[INFORMATION PROVIDED]
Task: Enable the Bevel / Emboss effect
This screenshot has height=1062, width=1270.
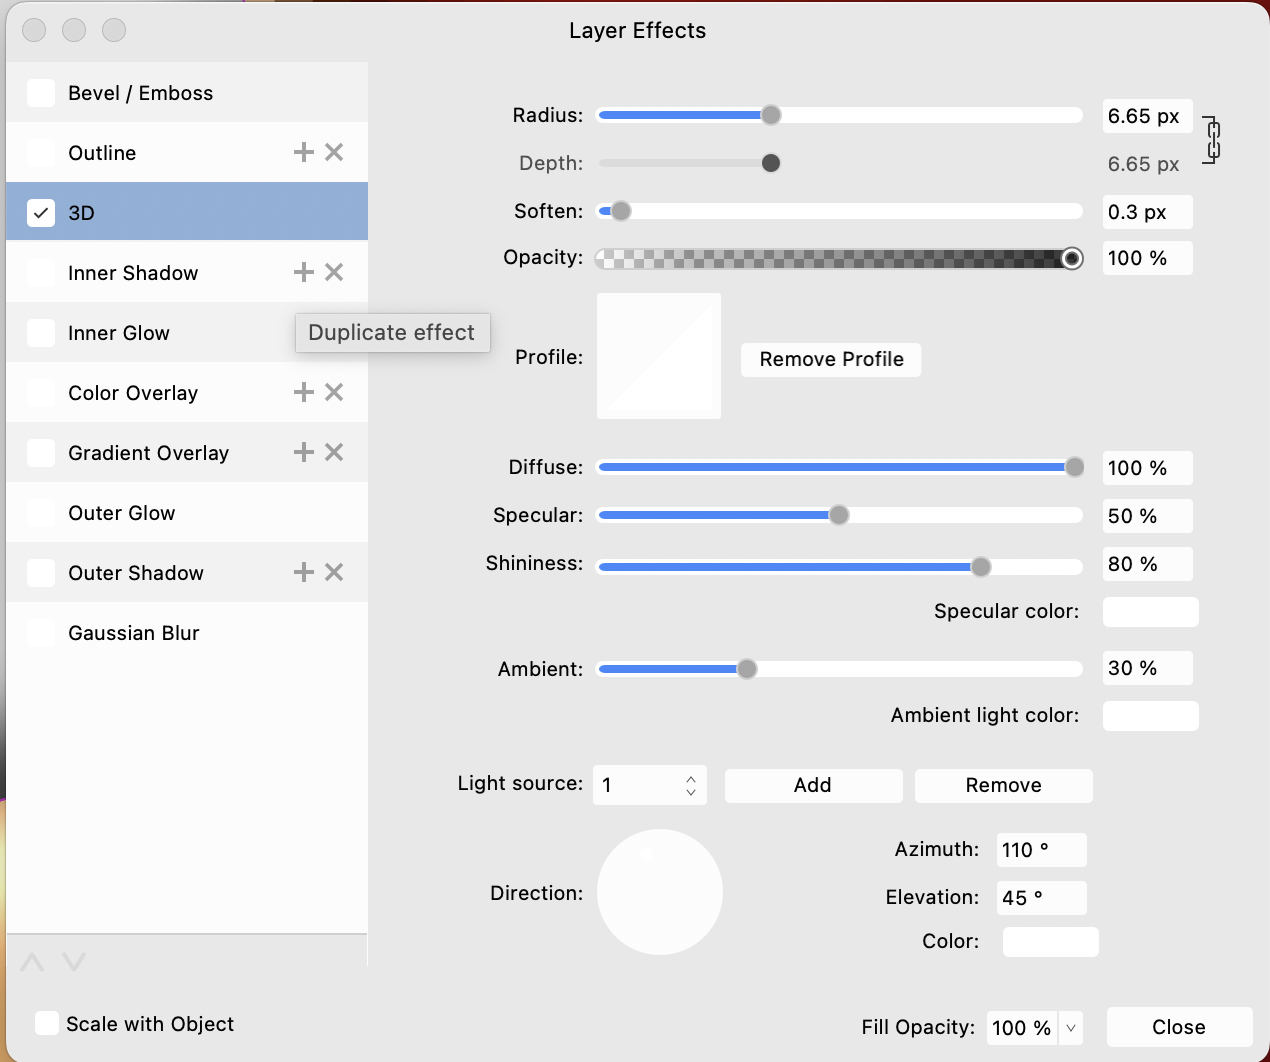Action: (41, 92)
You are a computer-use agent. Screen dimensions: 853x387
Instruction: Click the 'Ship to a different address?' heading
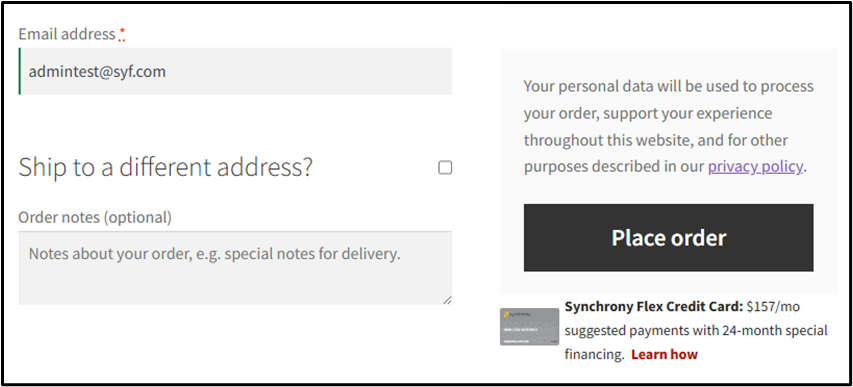[166, 168]
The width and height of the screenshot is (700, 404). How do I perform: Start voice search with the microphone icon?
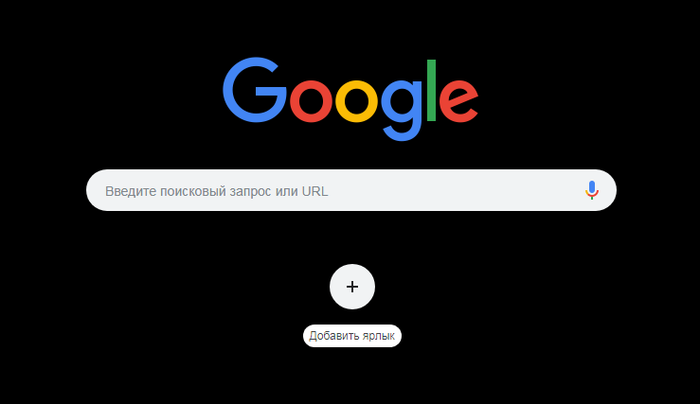(592, 190)
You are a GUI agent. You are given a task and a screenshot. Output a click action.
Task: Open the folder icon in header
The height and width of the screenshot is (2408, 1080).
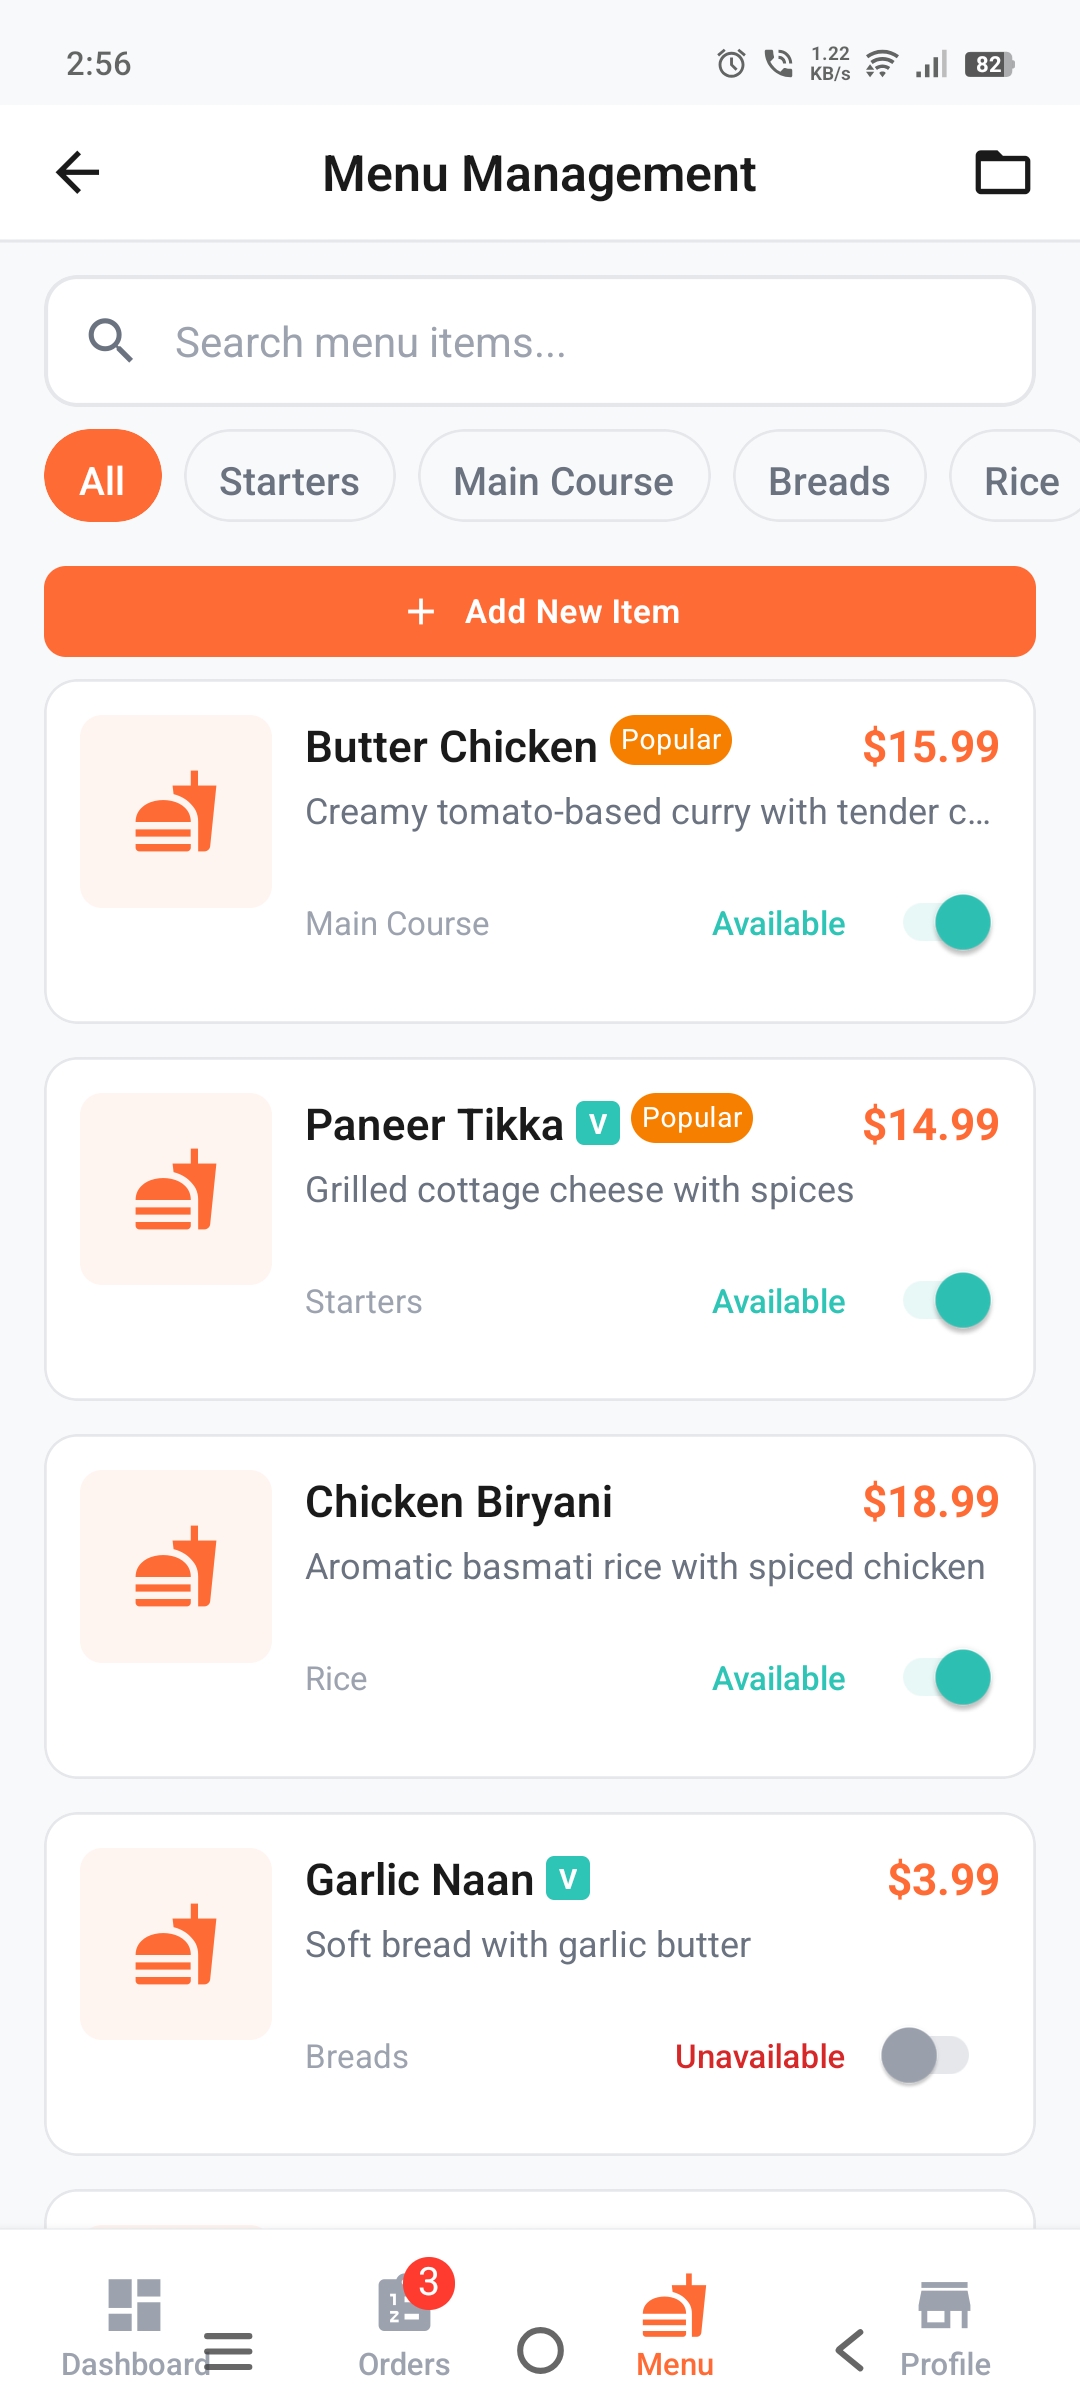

[DIRECTIVE]
Could you reproduce every line of the listing above word for word, leaving out the pictures?

[RESULT FOR THIS TASK]
Task: Enable the Bevel / Emboss effect
This screenshot has height=1062, width=1270.
Action: (41, 92)
You are a computer-use agent. Screen dimensions: 853x387
Instruction: Click the 'Ship to a different address?' heading
[166, 168]
The width and height of the screenshot is (700, 404). How do I perform: Start voice search with the microphone icon?
(592, 190)
You are a GUI agent. You are given a task and a screenshot. Output a click action.
Task: Open the folder icon in header
The height and width of the screenshot is (2408, 1080).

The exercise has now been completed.